What does a file signature identifier do?
It checks the file header and compares the first bytes against known signatures for formats such as PNG, JPEG, PDF, ZIP, RAR, 7Z, ELF, EXE, SQLite, WebP, MP3, MP4, and other common file types.
What are magic bytes?
Magic bytes are fixed byte patterns found near the beginning of many files. They help software recognize the real file format even when the filename or extension is missing or incorrect.
Can this tool detect files with the wrong extension?
Yes. The tool analyzes the file content instead of trusting the extension. This helps identify renamed files, disguised files, downloaded samples, and unknown files from CTF or forensic tasks.
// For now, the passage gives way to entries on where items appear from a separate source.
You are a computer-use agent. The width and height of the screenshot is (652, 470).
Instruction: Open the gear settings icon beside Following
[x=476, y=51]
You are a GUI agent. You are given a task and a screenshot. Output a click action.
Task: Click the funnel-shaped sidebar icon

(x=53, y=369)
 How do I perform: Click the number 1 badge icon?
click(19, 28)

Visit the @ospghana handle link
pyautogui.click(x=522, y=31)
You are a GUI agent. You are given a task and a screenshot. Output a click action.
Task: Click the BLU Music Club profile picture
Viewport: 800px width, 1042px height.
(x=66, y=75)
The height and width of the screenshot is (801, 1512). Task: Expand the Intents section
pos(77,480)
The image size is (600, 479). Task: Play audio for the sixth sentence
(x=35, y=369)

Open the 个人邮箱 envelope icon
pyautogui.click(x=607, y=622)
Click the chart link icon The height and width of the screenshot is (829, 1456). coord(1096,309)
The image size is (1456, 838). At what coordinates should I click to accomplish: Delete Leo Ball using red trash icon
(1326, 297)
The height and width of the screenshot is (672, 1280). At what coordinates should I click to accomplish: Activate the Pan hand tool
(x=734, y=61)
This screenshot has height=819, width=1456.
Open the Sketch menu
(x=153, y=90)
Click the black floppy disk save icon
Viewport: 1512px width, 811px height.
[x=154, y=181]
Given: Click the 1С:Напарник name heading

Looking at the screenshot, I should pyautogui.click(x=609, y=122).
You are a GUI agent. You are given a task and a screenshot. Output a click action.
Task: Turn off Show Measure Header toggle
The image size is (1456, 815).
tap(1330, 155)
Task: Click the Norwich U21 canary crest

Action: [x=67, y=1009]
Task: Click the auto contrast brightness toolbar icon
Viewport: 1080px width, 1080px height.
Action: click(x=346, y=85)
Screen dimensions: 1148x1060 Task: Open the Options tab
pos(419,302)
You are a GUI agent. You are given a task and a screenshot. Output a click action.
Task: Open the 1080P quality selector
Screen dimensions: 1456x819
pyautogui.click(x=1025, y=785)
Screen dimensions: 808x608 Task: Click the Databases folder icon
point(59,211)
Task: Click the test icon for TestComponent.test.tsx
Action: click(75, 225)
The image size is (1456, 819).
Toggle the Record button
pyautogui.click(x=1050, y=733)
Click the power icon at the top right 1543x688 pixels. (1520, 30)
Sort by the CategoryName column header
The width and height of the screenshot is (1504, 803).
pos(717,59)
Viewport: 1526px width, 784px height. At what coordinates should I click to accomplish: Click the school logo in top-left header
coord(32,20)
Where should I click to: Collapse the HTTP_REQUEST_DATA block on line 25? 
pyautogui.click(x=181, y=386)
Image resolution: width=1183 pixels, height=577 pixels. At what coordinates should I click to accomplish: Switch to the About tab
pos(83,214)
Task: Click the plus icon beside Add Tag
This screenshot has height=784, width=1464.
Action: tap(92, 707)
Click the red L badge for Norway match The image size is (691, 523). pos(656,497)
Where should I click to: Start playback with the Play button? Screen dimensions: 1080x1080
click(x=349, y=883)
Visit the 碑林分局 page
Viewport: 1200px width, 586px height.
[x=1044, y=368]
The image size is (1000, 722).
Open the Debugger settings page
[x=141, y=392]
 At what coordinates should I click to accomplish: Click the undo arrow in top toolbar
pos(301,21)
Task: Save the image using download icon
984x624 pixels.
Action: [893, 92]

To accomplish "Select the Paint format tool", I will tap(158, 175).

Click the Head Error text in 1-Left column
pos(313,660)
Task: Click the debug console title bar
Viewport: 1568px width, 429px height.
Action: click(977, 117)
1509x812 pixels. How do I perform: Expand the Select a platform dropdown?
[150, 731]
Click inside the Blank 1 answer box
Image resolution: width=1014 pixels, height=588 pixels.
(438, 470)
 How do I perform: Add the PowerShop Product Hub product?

Why do some results show medium confidence?
Some formats share the same container signature. For example, ZIP, DOCX, XLSX, PPTX, JAR, and APK files can all begin with a ZIP header, so the tool may show a broader container match.
What input formats does the tool support?
You can upload a file or paste hex bytes, Base64 data, or raw content. Hex input is useful when you only have a short file header from a hexdump or forensic note.